Nanoshock by K. C. Alexander (also me!)

And I was positive that I’d never match the expectations levied on me by an audience, by my editorial team, by even myself. Not after Necrotech had been so splashy. (Another spoiler: The sequel didn’t do as well, sales-wise. Not really. Such is life.)

Fast forward a couple years and I’ve only really started to settle again. Mostly. I mean, I am writing a new book (a genderqueer epic fantasy!) and it’s gonna be so good, y’all…. Except. Mmhm. Except.

Except that I passed the first couple chapters to my agent because something in me knew that something about this manuscript was so, so wrong. And wouldn’t you know it? She confirmed what I dreaded:

I was trying too hard to conform to the expectations of white male fantasy—that kind of epic fantasy that readers seem to crave. I was trying to be them; to gain the attention of readers; to… I dunno. To be safe, I guess. I’d forgotten who I’m supposed to be—to myself, mostly. I forgot what I’m supposed to do. What I can do.

This was a phone call that came while I was still housesitting. I had plenty of time to dwell on it.

me, shaved head, come at me bruh

An Accidental Ritual

The first thing I did when I finally got to my new home was shave my head. Now, I know what you’re thinking—and no, I really didn’t mean to. It’s just that my short hair had split ends up to the middle and I knew it would never get healthy if I didn’t start over.
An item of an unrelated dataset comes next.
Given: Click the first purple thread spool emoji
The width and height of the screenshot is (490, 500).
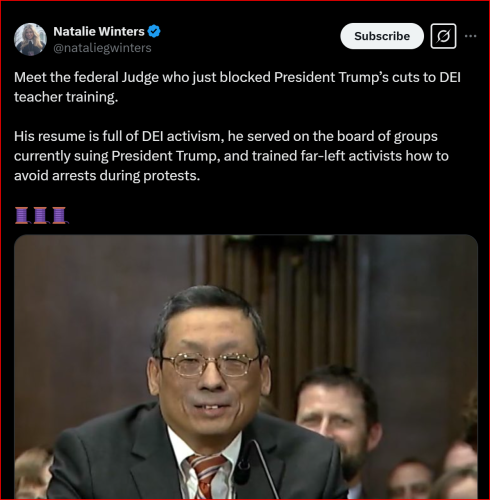Looking at the screenshot, I should pos(22,215).

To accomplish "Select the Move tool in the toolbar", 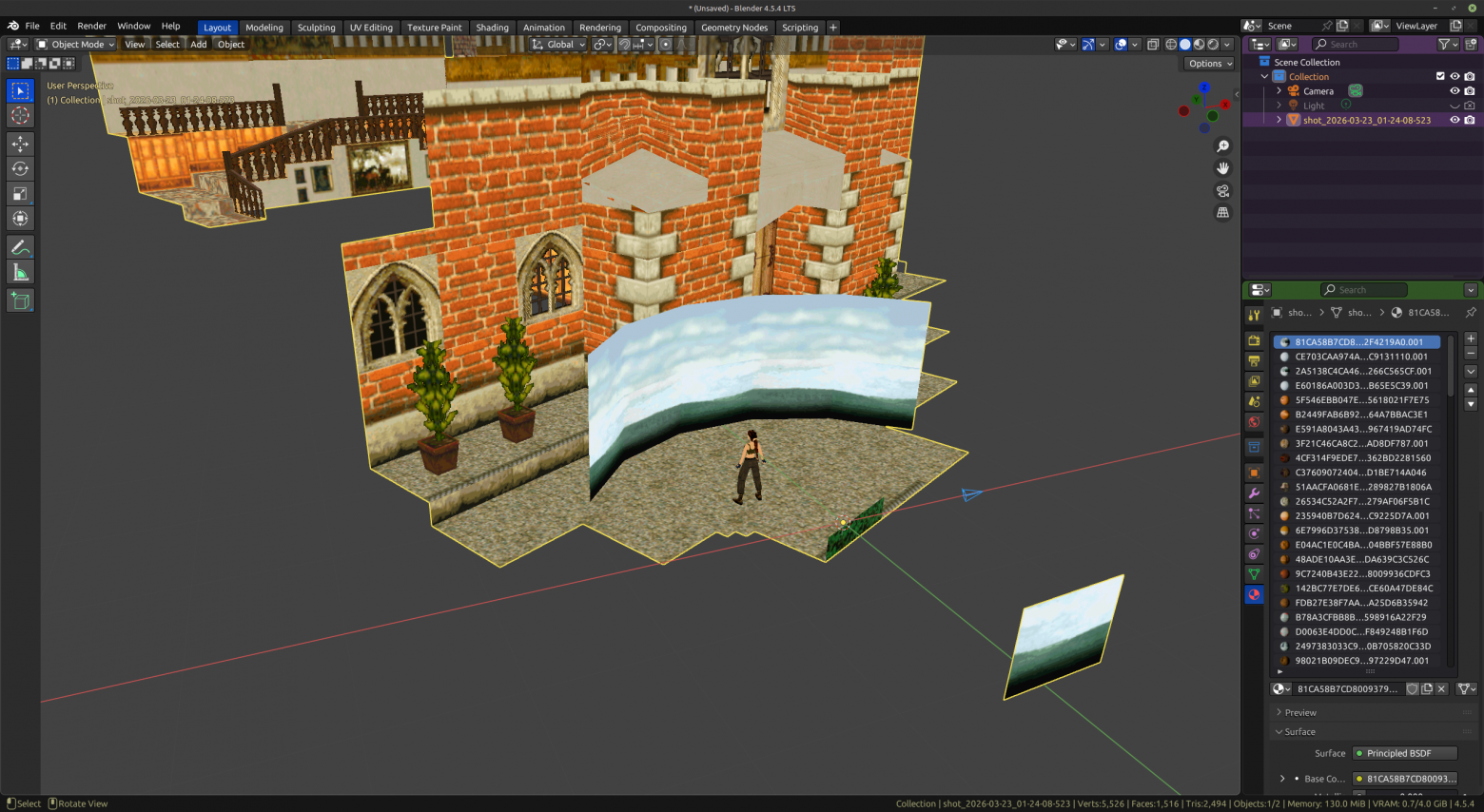I will point(20,143).
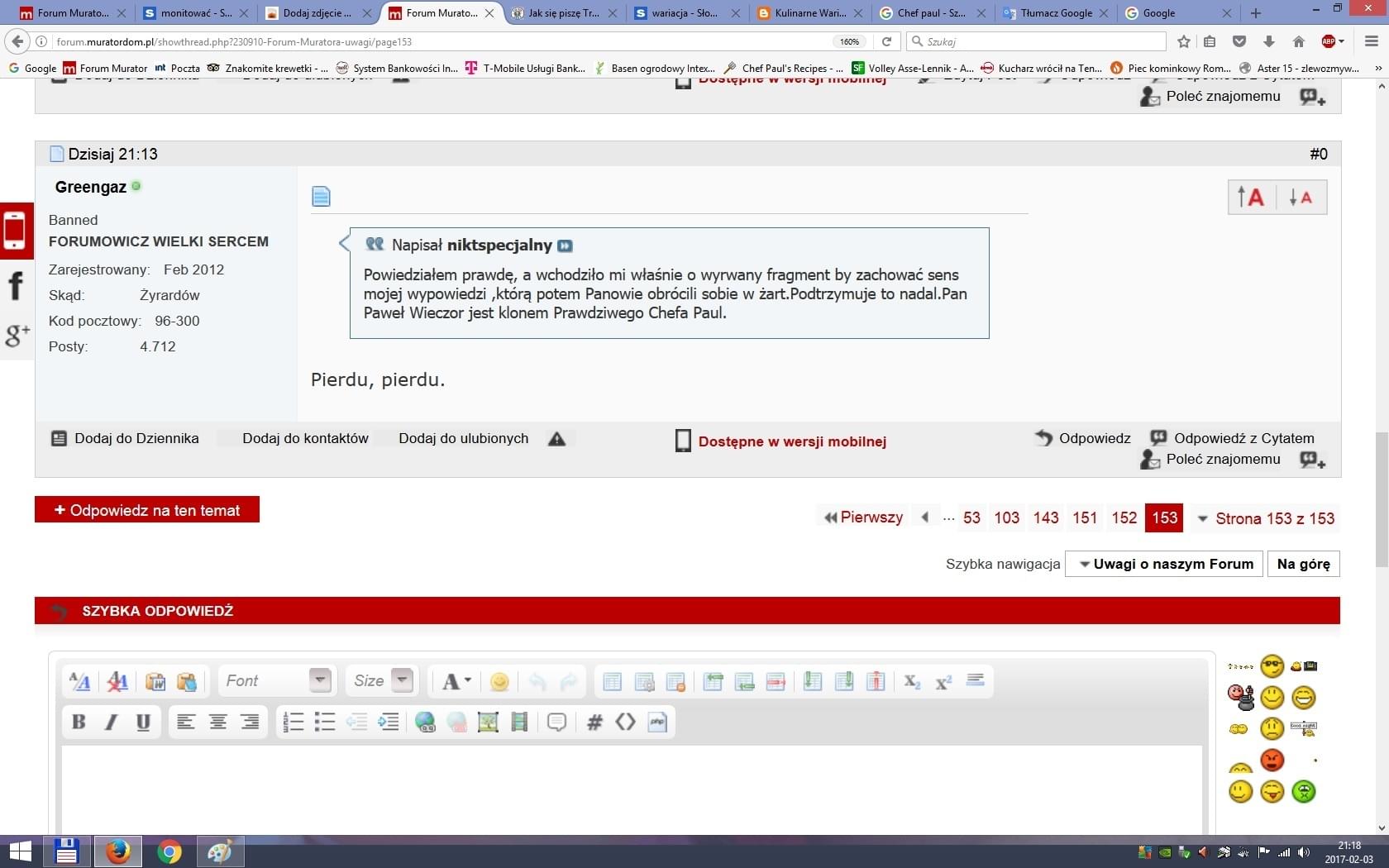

So on the second day of my new residency, I took an electric shaver to my head; setting #1.

I didn’t expect the feeling that came with it.

Ownership. Freedom. A little bit of fear that my partner wouldn’t like it (which he put to rest ASAP because he is a good person and also I honestly need no permission). I rubbed at my head over and over; so soft! So airy!

So… fresh.

As if that was the final nail in the coffin of my, uh…unknowledge? I guess? Things started to gel. Things I’d been flailing at, things I thought were somewhere past a murky gate I couldn’t see leading to a murky place I couldn’t go. I don’t know if the lack of hair created the space (can hair stop thoughts? I swear to god I wonder sometimes…) or if it was just coincidence, but I’ve had a lot to chew on between and around the chaos of settling into a new city.

There is, ultimately, a ritual inherent in a physical act of letting go; or an act of change. What’s more, it doesn’t have to be a big one. My hair, tbh, wasn’t so long or thick that I’d consider its loss traumatizing or anything. (You folx with gorgeous, thick, lustrous hair, please to give it to me should you decide to shave it off, okay?) And my intent had never been to be all ceremonial about it.

But that’s the beauty! I never even thought of it as “I am committing a change!”. I thought, “Gosh, my hair just won’t grow and I really, really want it to.” Bzzzzzzz….

The lesson in that has been slowly coagulating into something real in my sluggish brain.

I will talk about these epiphanies next time—and soon, it’s already a draft in my thinger!—but here’s what I want the takeaway to be this time:

Sometimes, maybe more often than we say aloud, rituals can be accidental. They can be guided by instinct, by chance, or sheer necessity. They can sneak up on one, perhaps via cultural memory or unknown desires or practicality. They can appear to be something worth no more than mockery—such as a certain pop singer’s brief moment with an electric shaver. But they can also be so much stronger than anyone may give it credit for. Even me, who committed the same act, though for consciously different reasons.

As Mark Stevens wrote in New York Magazine months after the incident:

She seemed to be trying, with befuddled brilliance, to tell the truth. She recoiled from celebrity culture by mortifying her own flesh. She stripped herself, publicly, of her sexuality. She presented herself as a grotesque. Few gestures are as symbolically rich as the shaving of a head.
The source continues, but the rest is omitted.